In the meantime, other avian visitors have kept us occupied. Only a few days after the birds had established a somewhat predictable pattern of drinking throughout the day, a dominant male Anna’s laid claim to the feeder. He made it his business to buzz away other males of his species and would tolerate only a few females. He developed several lookout points around the yard, his favorite of which is still on the cable wire that cuts across our second-floor porch. He tucks himself right under the eave of the house on the end of the wire, about two feet away from the feeder, hidden from direct view but close enough to discourage any other birds from taking a drink. Just as the thirsty creatures come in for a landing, he bursts forth from his post to chase them away. On his victory lap back to the wire, he stops to perch on the pomegranate tree that grows between our house and the neighbor’s. There he lets out a long series of clicks and twitters, a song that we’ve learned to interpret as “Y’all better watch out; this is my turf!”
Though it was kind of comical to see such a dainty animal behaving aggressively, we knew the male’s dominance had to be curtailed. The other birds were wasting precious energy trying to get a share of the tasty “milkshake,” defeating the purpose of having the feeder in the first place. So it was my husband, a former U.S. Marine and a combat veteran, versus a four-inch, four-ounce flying organism. It was time to show that hummingbird who was boss.
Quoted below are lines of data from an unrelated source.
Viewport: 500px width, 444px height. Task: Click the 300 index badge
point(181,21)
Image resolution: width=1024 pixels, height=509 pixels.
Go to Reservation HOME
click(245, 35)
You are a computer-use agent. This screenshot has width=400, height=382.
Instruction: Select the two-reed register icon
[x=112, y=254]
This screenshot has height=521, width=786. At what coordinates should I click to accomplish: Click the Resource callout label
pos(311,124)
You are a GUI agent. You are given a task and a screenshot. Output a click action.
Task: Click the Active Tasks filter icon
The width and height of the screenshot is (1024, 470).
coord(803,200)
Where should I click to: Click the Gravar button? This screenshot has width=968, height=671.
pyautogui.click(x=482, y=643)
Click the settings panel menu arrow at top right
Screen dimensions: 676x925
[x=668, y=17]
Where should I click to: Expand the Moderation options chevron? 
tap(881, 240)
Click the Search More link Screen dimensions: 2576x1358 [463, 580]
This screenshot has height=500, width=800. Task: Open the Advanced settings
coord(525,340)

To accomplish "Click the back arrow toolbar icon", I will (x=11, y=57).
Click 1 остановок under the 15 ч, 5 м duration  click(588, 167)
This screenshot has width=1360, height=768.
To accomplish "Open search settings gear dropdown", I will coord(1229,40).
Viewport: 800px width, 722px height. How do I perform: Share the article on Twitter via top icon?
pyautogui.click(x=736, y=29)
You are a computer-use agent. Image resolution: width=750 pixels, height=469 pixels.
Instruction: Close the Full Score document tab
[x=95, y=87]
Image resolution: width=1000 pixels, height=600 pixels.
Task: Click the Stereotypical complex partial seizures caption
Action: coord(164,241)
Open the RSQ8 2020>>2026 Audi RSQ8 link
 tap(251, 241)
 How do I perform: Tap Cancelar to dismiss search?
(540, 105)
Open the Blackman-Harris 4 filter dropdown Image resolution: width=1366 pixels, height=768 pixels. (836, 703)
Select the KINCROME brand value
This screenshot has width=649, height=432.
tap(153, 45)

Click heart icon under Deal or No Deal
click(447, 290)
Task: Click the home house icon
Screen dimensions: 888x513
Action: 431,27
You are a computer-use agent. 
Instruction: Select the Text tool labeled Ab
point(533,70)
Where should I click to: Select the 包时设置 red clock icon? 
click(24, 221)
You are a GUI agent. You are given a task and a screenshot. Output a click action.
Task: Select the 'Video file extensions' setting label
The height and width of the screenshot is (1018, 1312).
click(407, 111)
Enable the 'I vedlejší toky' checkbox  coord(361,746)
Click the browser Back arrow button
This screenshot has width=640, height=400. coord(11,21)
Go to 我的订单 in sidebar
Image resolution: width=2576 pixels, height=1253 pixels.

Initially it was enough for my husband to guard the backyard territory, shooing the possessive “humming-bully” when it got close to the feeder. For a while it worked, and even my husband’s or my presence in the doorway would discourage the bully, the same way a stern teacher’s pointed stare can nip impish behavior in the bud. But soon the determined bird found that he could simply sit just out of harm’s way, on a nearby tree, and swoop in when my husband turned his back.